Nama Shin kembali diperbincangkan setelah Timnas Indonesia gagal melaju ke Piala Dunia 2026. Skuad Garuda tersingkir pada putaran keempat Kualifikasi Piala Dunia 2026 zona Asia setelah menelan dua kekalahan beruntun di bawah asuhan Patrick Kluivert, yakni kalah 2–3 dari Arab Saudi dan 0–1 dari Irak.
Hasil tersebut memicu kritik terhadap Kluivert. Ia dinilai belum mampu meramu komposisi pemain diaspora dan lokal menjadi tim yang solid. Di media sosial, tagar #KluivertOut ramai disuarakan oleh para penggemar.
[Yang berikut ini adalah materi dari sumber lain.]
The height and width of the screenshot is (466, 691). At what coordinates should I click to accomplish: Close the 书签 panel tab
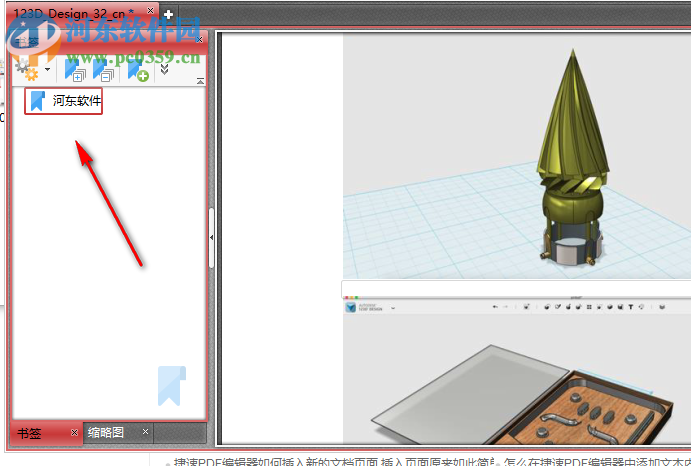pyautogui.click(x=73, y=433)
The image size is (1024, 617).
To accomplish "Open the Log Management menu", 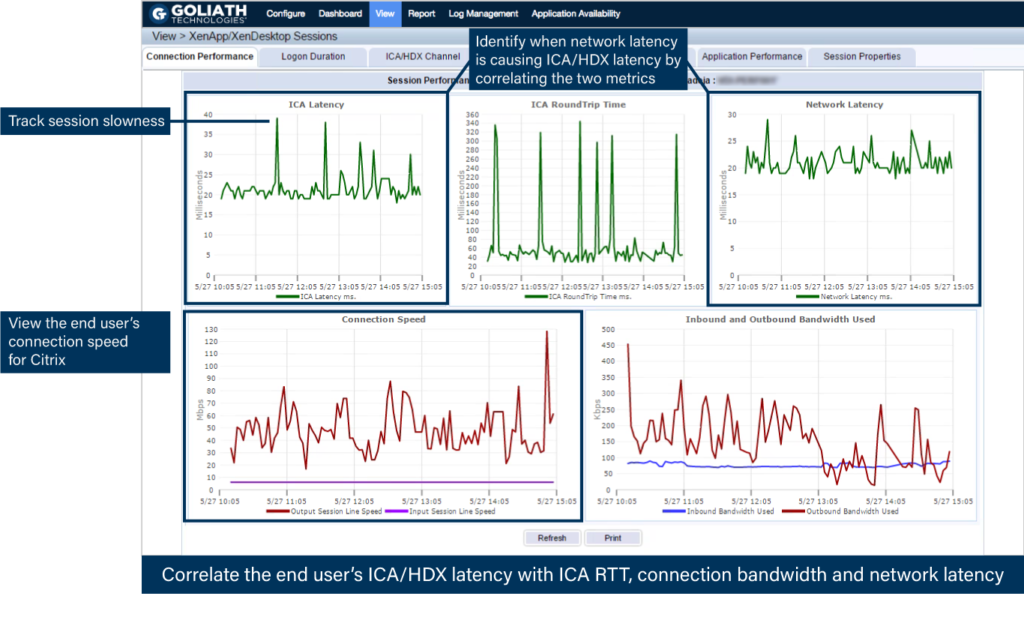I will point(483,14).
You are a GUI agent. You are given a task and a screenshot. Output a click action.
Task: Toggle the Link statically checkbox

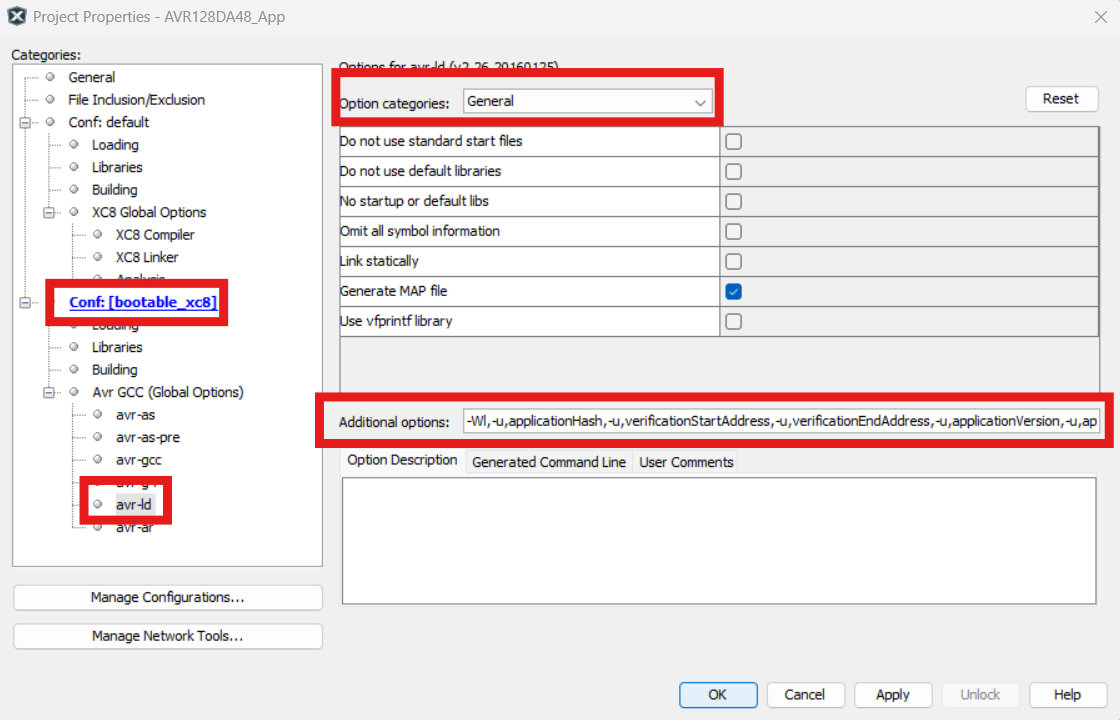(733, 261)
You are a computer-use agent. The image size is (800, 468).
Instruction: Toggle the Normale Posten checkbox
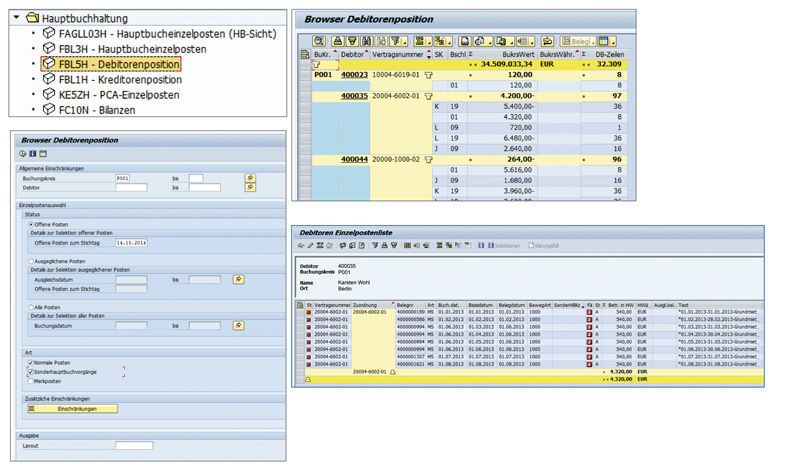coord(28,362)
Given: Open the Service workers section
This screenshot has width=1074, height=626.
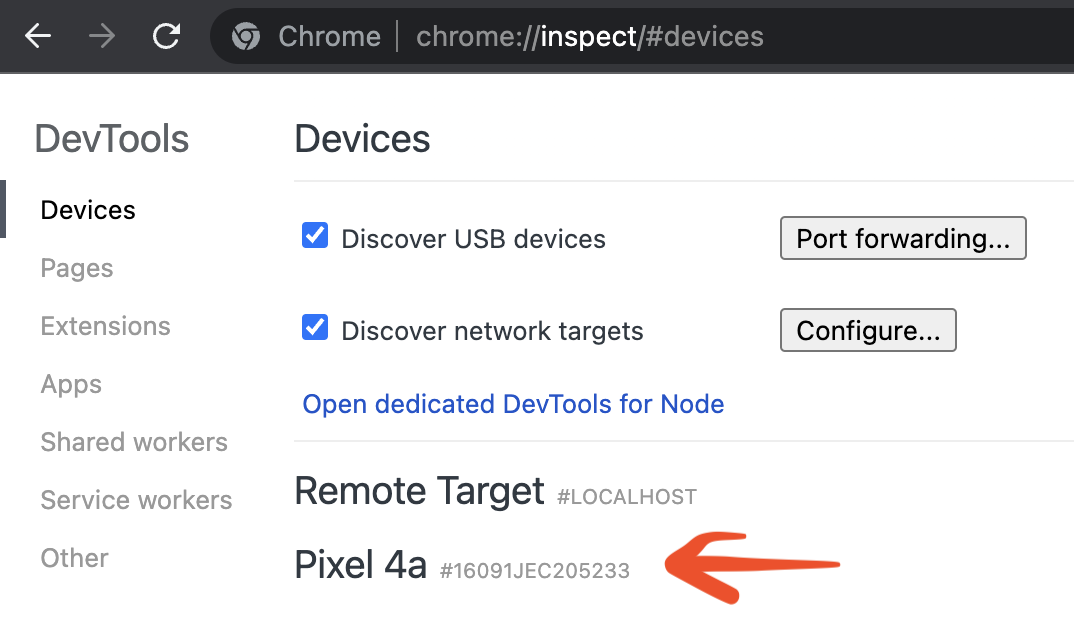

Di tengah situasi itu, sebagian publik sepak bola Indonesia mendorong PSSI untuk memulangkan Shin Tae-yong, mengingat catatan yang dinilai positif selama ia menangani tim nasional. Bersama Shin, Indonesia sempat menahan imbang Australia, serta mencatat hasil menang sekali dan imbang sekali saat menghadapi Arab Saudi. Catatan tersebut dinilai belum terulang di era Kluivert.
Shin juga menyinggung situasinya bersama Ulsan HD, klub K League yang baru-baru ini memecatnya. Ia membantah anggapan bahwa pendekatan taktiknya tidak sesuai dengan kultur sepak bola Korea Selatan.
“Saya rasa kegagalan saya adalah karena saya tidak benar-benar memahami situasi internal klub,” katanya. “Namun saya sama sekali tidak setuju, bahkan satu persen pun tidak, dengan anggapan bahwa taktik saya tidak cocok untuk K League.”
Pelatih berusia 55 tahun itu turut menyoroti pengalamannya bersama Timnas Indonesia yang menurutnya kerap diremehkan. “Pikirkan saja, bagaimana mungkin tim dengan peringkat FIFA ke-127 bisa mengalahkan Arab Saudi dan menahan imbang Australia? Itu tidak masuk akal kalau bukan karena sistem dan taktik yang tepat,” ucapnya.
Shin menutup pernyataannya dengan nada optimistis terkait masa depannya. “Jika klub memberikan saya dukungan penuh, saya yakin kami bisa finis di posisi enam besar,” kata pelatih yang pernah membawa Korea Selatan ke babak 16 besar Piala Dunia 2010 itu.